# Brightest LED??



## jawnn (Sep 12, 2009)

What is the brightest LED????

I thought the SST-50 would be but the first tourch that has it is only 500 lumins.

So is the SSC-P7 it? untill they make a quad die out of the XP-G????


----------



## LEDninja (Sep 12, 2009)

jawnn said:


> What is the brightest LED????
> 
> I thought the SST-50 would be but the first tourch that has it is only 500 lumins.
> 
> So is the SSC-P7 it? untill they make a quad die out of the XP-G????


The brightest single die LED is the SST-*90*, not the SST-50.
https://www.candlepowerforums.com/threads/224644
2250 lumens at 9A.

For a single LED torch:
The Blaster NG (SST-90) 1750 lumens:
http://www.cpfmarketplace.com/mp/showthread.php?t=199637
If you scroll down to post 16 you can see the Firesword IV with 4*MC-E is brighter at 3000 lumens

Firesword IV link:
http://www.cpfmarketplace.com/mp/showthread.php?t=187587

The brightest LED torch?
Kong 12, 8600 lumens Link:
http://www.cpfmarketplace.com/mp/showthread.php?t=196135


----------



## jawnn (Sep 17, 2009)

*cooling fins???*

what would it take to make a water proof lamp out of this ? large cooling fins??

and same for the SST50?


----------



## LEDninja (Sep 17, 2009)

If you are going swimming/diving with it, it might be better to contact a high end dive light maker such as  Barbarin.

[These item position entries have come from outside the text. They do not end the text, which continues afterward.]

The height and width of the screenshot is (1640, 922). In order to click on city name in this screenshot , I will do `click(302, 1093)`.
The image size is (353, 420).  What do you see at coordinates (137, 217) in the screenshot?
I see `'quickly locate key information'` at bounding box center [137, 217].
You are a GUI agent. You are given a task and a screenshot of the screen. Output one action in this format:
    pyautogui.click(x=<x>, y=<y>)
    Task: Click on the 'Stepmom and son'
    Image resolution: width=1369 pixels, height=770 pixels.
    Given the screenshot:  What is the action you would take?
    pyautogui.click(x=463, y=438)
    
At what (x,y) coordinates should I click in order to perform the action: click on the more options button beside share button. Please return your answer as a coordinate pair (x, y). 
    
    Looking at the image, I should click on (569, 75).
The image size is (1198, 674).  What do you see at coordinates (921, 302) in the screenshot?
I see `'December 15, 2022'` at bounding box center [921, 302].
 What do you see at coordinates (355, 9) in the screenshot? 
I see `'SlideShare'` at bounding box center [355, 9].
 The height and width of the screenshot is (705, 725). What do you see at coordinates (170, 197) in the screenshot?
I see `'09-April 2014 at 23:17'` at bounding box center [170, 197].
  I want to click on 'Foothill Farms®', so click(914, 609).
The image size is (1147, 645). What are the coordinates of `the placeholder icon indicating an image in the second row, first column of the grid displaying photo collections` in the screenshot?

elektrolumens does custom work and he has always wanted to make a dive light so post in his subforum at CPFMP or contact him directly at
[email protected]

Water is better at removing heat than air so no additional cooling fins are needed. Waterproofing the light is the hard part.


----------



## jawnn (Sep 18, 2009)

*effeciency*

what is the max lumins the sst-50 and 90 would do at a lowtemp like 77f and what wattage?

my goal is 1200 lumin work light w/30-40 degree beam that will run for 4 to 6 hours on a portable battery.


----------